A single A100 costs somewhere north of $10,000. Your inference service uses maybe 8% of it at steady state. The other 92% is heating a data center rack while your manager asks why the cloud bill is so high. This is the GPU utilization problem, and it’s endemic to almost every ML platform that grew organically from "one model, one GPU" thinking.

Kubernetes has two main answers: time-slicing and NVIDIA MPS (Multi-Process Service). They solve the same problem from completely different angles, with very different failure modes. Pick the wrong one and you’ll either get mysterious OOM kills or one bad actor crashing everyone else’s inference pod.

This guide covers both — how they actually work under the hood, working manifests you can drop into a real cluster, and the traps that aren’t obvious from the docs.

Official NVIDIA device plugin repo: https://github.com/NVIDIA/k8s-device-plugin

Without any sharing configured, Kubernetes treats a GPU like a binary resource. You either have it or you don’t. Request nvidia.com/gpu: 1 and you own that entire physical card. Request nvidia.com/gpu: 2 on a node with one GPU and your pod will never schedule.

This made sense when the workload was a training job that actually saturated the GPU. It makes zero sense for inference, batch preprocessing, or dev environments where a single model is using a fraction of VRAM and a handful of streaming multiprocessors.

Time-slicing fakes additional GPU resources at the scheduler level. The driver still time-slices access between processes — identical to how a CPU works with threads — but now Kubernetes knows about it and will schedule multiple pods onto the "same" GPU.

MPS goes deeper. It’s a CUDA-level feature that allows multiple client processes to share a single CUDA context, enabling genuinely concurrent kernel execution without full context switches. It’s not fake resources — it’s restructured hardware access.
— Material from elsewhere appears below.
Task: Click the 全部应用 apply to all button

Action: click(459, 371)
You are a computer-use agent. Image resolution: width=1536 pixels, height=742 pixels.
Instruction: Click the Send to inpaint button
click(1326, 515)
And then there’s MIG (Multi-Instance GPU), which is hardware partitioning available only on A100 and H100. MIG gives you hard memory and compute isolation but requires specific hardware. That’s a separate article — here we focus on what works across most node types.

Time-Slicing: Setup and Manifests

Time-slicing is configured through the nvidia-device-plugin ConfigMap. You tell it how many "replicas" to advertise per physical GPU, and it multiplies the reported resource count accordingly.

Step 1 — Create the Plugin ConfigMap

# nvidia-device-plugin-config.yaml
apiVersion: v1
kind: ConfigMap
metadata:
  name: nvidia-device-plugin-config
  namespace: kube-system
data:
  config.json: |
    {
      "version": "v1",
      "sharing": {
        "timeSlicing": {
          "renameByDefault": false,
          "failRequestsGreaterThanOne": false,
          "resources": [
            {
              "name": "nvidia.com/gpu",
              "replicas": 4
            }
          ]
        }
      }
    }

replicas: 4 means one physical GPU becomes four schedulable units. There’s no memory isolation — all four pods share the same VRAM pool.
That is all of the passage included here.